Personal information
- Full name: Efstathios Dimitrios Kappos
- Date of birth: 31 July 1979 (age 46)
- Place of birth: Toronto, Ontario, Canada
- Height: 1.77 m (5 ft 10 in)
- Position: Right back

Youth career
- 1991–1994: Olympic Flame
- 1995–1997: Pamisos Messini

Senior career*
- Years: Team / Apps / (Gls)
- 1997–2001: Kalamata / 25 / (3)
- 2001–2005: AEK Athens / 5 / (0)
- 2005: Aris / 1 / (0)
- 2005–2006: Akratitos / 0 / (0)
- 2006: Messiniakos / 9 / (1)
- 2006–2007: Kalamata / 6 / (0)
- 2007–2008: Fostiras / 4 / (0)
- 2008: Thyella Patras / 7 / (1)
- 2008–2009: Aias Salamina / 9 / (1)
- 2009–2014: Agios Dimitrios / 4 / (0)
- 2016–2017: Neopentelikos / 30 / (11)

International career^{‡}
- 2001: Greece U21 / 2 / (0)
- 2004: Canada / 1 / (0)

= Stathis Kappos =

Greek Canadian soccer player (born 1979)

Stathis Kappos (Στάθης Κάππος; born 31 July 1979) is a Canadian former football player, who played as a right back.

==Club career==
Kappos started his football career as youngster at the Canadian side, Olympic Flame and later moved to Greece and joined Pamisos Messini. In 1997 he signed for Kalamata and became a professional footballer. On 9 August 2001 he was transferred to AEK Athens alongside his teammate, Sotiris Liberopoulos. In his first season at the club, he won the Cup. During his spell at AEK, he failed to establish himself in the squad making only five league appearances. On 14 January 2005 his contract was terminated and Kappos signed for Aris. There he played until the end of the season making only one appearance in the league.

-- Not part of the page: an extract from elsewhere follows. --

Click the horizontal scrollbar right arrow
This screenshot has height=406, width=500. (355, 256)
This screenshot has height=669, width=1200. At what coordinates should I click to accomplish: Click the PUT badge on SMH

Afterwards, he moved to Akratitos, where he did not manage to make a single league appearance. On 2 August 2006 Kappos left Akratitos on a free transfer to join third division side, Messiniakos. Messiniakos finished first at the end of the season. He then returned to Kalamata for a year and later joined Fostiras. In 2008 he moved to Thyella Patras for a while before joining Aias Salamina. Afterwards he moved to Agios Dimitrios, where he played until 2014. He finished his career at Neopentelikos in 2017.

==International career==
He played his one and only game for Canada on 18 January 2004 against Barbados in a friendly game.